Reproduce the data below word for word, from the line containing "Task: Open the help" through the end of the data, including both ends.

::::

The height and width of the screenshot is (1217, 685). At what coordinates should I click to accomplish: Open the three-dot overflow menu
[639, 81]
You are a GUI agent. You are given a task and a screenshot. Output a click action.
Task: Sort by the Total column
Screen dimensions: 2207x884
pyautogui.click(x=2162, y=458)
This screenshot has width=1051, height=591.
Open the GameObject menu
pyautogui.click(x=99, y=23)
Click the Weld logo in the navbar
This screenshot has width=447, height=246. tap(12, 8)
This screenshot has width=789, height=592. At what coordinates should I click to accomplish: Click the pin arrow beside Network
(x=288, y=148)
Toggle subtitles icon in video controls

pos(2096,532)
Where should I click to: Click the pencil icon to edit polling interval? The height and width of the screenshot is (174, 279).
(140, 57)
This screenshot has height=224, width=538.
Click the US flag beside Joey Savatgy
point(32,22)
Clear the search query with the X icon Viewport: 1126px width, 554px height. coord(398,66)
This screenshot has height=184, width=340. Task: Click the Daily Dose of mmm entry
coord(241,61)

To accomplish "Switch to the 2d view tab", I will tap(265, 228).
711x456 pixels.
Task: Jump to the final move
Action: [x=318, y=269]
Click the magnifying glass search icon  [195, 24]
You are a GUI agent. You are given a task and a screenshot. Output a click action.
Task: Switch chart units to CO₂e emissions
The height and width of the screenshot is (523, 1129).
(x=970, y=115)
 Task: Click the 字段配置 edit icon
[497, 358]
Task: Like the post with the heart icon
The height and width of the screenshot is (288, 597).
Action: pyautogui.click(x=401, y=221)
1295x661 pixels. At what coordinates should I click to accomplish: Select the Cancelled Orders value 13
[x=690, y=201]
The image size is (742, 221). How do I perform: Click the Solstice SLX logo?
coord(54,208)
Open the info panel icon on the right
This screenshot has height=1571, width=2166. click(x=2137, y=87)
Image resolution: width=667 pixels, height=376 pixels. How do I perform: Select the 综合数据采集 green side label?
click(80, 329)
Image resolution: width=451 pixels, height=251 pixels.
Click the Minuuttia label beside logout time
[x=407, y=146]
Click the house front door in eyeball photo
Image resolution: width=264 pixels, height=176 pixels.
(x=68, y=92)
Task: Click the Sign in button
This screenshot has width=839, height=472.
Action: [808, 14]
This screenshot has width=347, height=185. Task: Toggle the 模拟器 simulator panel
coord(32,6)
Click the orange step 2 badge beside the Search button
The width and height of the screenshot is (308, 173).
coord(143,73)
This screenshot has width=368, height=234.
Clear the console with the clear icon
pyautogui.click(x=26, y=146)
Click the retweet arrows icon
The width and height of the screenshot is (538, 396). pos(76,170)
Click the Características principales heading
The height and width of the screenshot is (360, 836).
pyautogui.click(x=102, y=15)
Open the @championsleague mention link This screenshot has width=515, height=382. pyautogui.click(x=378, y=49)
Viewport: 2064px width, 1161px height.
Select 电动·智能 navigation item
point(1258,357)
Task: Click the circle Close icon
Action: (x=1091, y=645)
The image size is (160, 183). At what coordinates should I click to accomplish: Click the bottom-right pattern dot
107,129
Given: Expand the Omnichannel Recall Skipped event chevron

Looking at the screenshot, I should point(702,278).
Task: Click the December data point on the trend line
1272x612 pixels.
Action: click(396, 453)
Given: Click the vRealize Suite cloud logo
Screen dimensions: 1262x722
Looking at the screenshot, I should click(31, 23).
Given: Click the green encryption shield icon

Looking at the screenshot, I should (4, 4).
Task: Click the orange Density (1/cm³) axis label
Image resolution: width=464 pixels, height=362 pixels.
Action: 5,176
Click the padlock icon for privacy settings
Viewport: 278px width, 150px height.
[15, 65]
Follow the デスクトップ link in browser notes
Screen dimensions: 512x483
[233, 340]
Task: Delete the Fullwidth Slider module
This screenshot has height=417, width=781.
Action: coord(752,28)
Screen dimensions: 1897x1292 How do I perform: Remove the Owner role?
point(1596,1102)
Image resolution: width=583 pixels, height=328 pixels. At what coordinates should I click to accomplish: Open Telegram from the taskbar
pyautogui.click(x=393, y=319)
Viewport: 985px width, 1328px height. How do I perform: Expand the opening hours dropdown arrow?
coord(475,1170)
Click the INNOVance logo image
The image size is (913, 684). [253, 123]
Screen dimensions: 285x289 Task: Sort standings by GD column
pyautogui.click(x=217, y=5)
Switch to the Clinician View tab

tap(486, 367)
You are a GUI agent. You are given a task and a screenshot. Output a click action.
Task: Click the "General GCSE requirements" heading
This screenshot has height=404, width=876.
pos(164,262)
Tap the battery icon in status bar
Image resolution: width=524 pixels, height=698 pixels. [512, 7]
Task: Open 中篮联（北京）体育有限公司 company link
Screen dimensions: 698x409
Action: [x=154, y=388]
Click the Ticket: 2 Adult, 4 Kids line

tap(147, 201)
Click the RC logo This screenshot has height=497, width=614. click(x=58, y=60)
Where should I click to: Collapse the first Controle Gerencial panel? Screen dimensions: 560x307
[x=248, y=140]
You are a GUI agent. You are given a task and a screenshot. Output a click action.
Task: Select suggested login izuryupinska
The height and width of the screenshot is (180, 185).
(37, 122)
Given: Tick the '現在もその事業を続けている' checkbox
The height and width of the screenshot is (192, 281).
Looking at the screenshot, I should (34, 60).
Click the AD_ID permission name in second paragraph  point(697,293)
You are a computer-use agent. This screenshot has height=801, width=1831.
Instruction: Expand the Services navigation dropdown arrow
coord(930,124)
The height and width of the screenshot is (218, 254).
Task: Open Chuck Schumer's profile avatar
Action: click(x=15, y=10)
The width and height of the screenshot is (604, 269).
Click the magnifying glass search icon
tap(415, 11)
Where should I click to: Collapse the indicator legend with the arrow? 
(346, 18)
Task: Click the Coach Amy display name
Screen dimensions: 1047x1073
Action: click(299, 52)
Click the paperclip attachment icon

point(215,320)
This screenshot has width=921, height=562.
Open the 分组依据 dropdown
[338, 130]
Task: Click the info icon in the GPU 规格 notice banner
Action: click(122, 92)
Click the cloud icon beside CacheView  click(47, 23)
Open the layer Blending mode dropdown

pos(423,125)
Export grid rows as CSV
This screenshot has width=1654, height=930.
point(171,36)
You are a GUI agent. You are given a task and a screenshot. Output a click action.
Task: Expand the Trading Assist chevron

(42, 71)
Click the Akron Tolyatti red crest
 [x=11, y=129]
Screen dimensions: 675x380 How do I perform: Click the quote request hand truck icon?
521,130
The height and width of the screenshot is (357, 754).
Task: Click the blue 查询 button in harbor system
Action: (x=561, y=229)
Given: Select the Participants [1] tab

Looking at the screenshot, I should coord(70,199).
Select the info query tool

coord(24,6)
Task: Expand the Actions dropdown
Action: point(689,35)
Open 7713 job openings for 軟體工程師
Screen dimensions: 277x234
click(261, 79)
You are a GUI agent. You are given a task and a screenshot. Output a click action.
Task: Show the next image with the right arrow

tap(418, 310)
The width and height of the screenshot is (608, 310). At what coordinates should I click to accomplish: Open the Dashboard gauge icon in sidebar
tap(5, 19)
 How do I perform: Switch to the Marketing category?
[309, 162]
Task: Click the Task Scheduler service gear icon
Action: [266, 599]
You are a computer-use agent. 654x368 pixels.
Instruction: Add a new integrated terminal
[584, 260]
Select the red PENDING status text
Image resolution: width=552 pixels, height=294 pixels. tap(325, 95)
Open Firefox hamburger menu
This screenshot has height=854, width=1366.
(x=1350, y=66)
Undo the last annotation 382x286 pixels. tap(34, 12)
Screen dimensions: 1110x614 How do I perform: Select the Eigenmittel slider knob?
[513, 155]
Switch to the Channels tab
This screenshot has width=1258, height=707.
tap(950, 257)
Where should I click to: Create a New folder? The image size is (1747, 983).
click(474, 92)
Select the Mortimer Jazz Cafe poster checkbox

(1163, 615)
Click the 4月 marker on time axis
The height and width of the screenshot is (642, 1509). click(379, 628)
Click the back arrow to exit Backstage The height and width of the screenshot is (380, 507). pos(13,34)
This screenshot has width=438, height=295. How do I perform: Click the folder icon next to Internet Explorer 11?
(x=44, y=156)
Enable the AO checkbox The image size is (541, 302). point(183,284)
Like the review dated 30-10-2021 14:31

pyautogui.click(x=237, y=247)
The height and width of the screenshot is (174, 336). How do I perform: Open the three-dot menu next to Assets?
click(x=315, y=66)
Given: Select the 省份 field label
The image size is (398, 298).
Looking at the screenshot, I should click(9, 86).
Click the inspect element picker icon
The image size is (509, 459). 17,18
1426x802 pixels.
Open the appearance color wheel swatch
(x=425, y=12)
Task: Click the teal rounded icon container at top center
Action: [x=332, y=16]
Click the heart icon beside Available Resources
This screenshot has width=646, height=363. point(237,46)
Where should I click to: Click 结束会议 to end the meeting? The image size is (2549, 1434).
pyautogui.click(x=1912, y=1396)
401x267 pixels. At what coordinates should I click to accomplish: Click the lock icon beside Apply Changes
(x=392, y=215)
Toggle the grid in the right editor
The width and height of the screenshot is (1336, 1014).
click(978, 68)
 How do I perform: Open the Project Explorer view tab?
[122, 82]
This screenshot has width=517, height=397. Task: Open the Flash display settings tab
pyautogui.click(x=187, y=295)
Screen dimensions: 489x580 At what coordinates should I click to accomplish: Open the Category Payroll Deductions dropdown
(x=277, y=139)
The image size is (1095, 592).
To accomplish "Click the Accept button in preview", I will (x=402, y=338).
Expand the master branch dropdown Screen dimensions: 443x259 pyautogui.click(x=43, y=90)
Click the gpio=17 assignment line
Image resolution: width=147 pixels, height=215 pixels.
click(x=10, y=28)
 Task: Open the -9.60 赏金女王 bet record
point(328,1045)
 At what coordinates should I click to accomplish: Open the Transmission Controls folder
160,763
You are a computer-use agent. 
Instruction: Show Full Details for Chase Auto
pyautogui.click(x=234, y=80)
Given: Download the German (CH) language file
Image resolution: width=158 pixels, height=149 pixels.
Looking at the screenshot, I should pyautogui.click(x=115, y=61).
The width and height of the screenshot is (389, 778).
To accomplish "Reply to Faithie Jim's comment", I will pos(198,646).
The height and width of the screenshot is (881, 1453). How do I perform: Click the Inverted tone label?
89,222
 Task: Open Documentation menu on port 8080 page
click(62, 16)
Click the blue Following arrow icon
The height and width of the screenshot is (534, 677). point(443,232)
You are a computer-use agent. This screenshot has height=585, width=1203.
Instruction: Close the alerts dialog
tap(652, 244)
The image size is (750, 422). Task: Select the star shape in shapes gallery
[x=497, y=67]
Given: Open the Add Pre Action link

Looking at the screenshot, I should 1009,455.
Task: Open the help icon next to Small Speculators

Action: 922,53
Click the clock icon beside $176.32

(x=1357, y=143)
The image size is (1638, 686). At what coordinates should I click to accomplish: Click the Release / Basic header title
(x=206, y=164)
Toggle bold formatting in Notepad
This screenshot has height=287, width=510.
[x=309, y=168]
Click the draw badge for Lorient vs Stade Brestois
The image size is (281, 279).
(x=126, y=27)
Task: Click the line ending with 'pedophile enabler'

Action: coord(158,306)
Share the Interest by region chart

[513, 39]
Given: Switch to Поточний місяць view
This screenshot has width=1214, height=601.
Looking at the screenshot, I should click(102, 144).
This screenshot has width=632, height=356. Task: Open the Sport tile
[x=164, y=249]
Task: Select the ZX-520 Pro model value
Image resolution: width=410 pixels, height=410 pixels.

::::

• **TASK SOLUTION**
Task: Open the help icon next to Small Speculators

Action: 922,53
Click the clock icon beside $176.32

(x=1357, y=143)
The image size is (1638, 686). At what coordinates should I click to accomplish: Click the Release / Basic header title
(x=206, y=164)
Toggle bold formatting in Notepad
This screenshot has height=287, width=510.
[x=309, y=168]
Click the draw badge for Lorient vs Stade Brestois
The image size is (281, 279).
(x=126, y=27)
Task: Click the line ending with 'pedophile enabler'

Action: coord(158,306)
Share the Interest by region chart

[513, 39]
Given: Switch to Поточний місяць view
This screenshot has width=1214, height=601.
Looking at the screenshot, I should click(102, 144).
This screenshot has width=632, height=356. Task: Open the Sport tile
[x=164, y=249]
Task: Select the ZX-520 Pro model value
Image resolution: width=410 pixels, height=410 pixels.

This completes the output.